Segment Open

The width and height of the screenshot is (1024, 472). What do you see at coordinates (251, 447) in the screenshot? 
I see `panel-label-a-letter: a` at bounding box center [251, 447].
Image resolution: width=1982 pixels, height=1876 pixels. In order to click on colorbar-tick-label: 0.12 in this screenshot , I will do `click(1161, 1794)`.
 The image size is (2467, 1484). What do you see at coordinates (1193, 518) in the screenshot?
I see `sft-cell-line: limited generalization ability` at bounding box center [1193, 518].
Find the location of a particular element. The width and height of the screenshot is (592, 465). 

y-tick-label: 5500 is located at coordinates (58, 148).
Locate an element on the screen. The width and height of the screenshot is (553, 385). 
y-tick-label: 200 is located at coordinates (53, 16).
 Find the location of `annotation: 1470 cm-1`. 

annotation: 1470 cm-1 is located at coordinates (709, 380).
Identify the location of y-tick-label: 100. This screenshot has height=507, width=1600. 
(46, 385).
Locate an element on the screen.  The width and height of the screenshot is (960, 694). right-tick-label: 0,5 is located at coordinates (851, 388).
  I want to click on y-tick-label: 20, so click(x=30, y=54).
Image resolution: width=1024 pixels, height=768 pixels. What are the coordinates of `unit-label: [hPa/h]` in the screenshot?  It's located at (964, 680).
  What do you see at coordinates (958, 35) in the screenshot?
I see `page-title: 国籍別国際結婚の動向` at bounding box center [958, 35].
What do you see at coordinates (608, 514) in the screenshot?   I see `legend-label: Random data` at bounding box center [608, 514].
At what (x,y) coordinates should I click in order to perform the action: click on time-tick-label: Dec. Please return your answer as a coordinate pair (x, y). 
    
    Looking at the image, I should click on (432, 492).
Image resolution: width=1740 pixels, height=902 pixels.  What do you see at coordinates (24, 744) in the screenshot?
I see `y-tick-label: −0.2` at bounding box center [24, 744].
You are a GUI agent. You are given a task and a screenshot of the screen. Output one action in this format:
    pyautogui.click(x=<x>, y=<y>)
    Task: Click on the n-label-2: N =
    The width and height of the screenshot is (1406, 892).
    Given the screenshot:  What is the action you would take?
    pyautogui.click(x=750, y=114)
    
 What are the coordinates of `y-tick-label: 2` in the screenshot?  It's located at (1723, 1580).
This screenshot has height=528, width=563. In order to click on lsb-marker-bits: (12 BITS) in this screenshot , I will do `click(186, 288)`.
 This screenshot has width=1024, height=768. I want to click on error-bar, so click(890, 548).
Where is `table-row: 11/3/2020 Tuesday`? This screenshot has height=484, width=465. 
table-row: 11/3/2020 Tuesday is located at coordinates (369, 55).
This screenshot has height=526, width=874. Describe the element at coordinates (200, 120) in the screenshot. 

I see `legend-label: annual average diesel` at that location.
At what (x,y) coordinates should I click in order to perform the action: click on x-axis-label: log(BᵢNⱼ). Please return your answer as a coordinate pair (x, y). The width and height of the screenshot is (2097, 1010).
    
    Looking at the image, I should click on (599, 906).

Segment Closed

TASK BRIEF:
Return all of the data above word for word, with every line in its original order and nothing changed.

ANSWER TO THIS PROBLEM:
The width and height of the screenshot is (1024, 472). What do you see at coordinates (251, 447) in the screenshot? 
I see `panel-label-a-letter: a` at bounding box center [251, 447].
Image resolution: width=1982 pixels, height=1876 pixels. In order to click on colorbar-tick-label: 0.12 in this screenshot , I will do `click(1161, 1794)`.
 The image size is (2467, 1484). What do you see at coordinates (1193, 518) in the screenshot?
I see `sft-cell-line: limited generalization ability` at bounding box center [1193, 518].
Find the location of a particular element. The width and height of the screenshot is (592, 465). 

y-tick-label: 5500 is located at coordinates (58, 148).
Locate an element on the screen. The width and height of the screenshot is (553, 385). 
y-tick-label: 200 is located at coordinates (53, 16).
 Find the location of `annotation: 1470 cm-1`. 

annotation: 1470 cm-1 is located at coordinates (709, 380).
Identify the location of y-tick-label: 100. This screenshot has height=507, width=1600. 
(46, 385).
Locate an element on the screen.  The width and height of the screenshot is (960, 694). right-tick-label: 0,5 is located at coordinates (851, 388).
  I want to click on y-tick-label: 20, so click(x=30, y=54).
Image resolution: width=1024 pixels, height=768 pixels. What are the coordinates of `unit-label: [hPa/h]` in the screenshot?  It's located at (964, 680).
  What do you see at coordinates (958, 35) in the screenshot?
I see `page-title: 国籍別国際結婚の動向` at bounding box center [958, 35].
What do you see at coordinates (608, 514) in the screenshot?   I see `legend-label: Random data` at bounding box center [608, 514].
At what (x,y) coordinates should I click in order to perform the action: click on time-tick-label: Dec. Please return your answer as a coordinate pair (x, y). 
    
    Looking at the image, I should click on (432, 492).
Image resolution: width=1740 pixels, height=902 pixels.  What do you see at coordinates (24, 744) in the screenshot?
I see `y-tick-label: −0.2` at bounding box center [24, 744].
You are a GUI agent. You are given a task and a screenshot of the screen. Output one action in this format:
    pyautogui.click(x=<x>, y=<y>)
    Task: Click on the n-label-2: N =
    The width and height of the screenshot is (1406, 892).
    Given the screenshot:  What is the action you would take?
    pyautogui.click(x=750, y=114)
    
 What are the coordinates of `y-tick-label: 2` in the screenshot?  It's located at (1723, 1580).
This screenshot has height=528, width=563. In order to click on lsb-marker-bits: (12 BITS) in this screenshot , I will do `click(186, 288)`.
 This screenshot has width=1024, height=768. I want to click on error-bar, so click(890, 548).
Where is `table-row: 11/3/2020 Tuesday`? This screenshot has height=484, width=465. 
table-row: 11/3/2020 Tuesday is located at coordinates (369, 55).
This screenshot has height=526, width=874. Describe the element at coordinates (200, 120) in the screenshot. 

I see `legend-label: annual average diesel` at that location.
At what (x,y) coordinates should I click in order to perform the action: click on x-axis-label: log(BᵢNⱼ). Please return your answer as a coordinate pair (x, y). The width and height of the screenshot is (2097, 1010).
    
    Looking at the image, I should click on (599, 906).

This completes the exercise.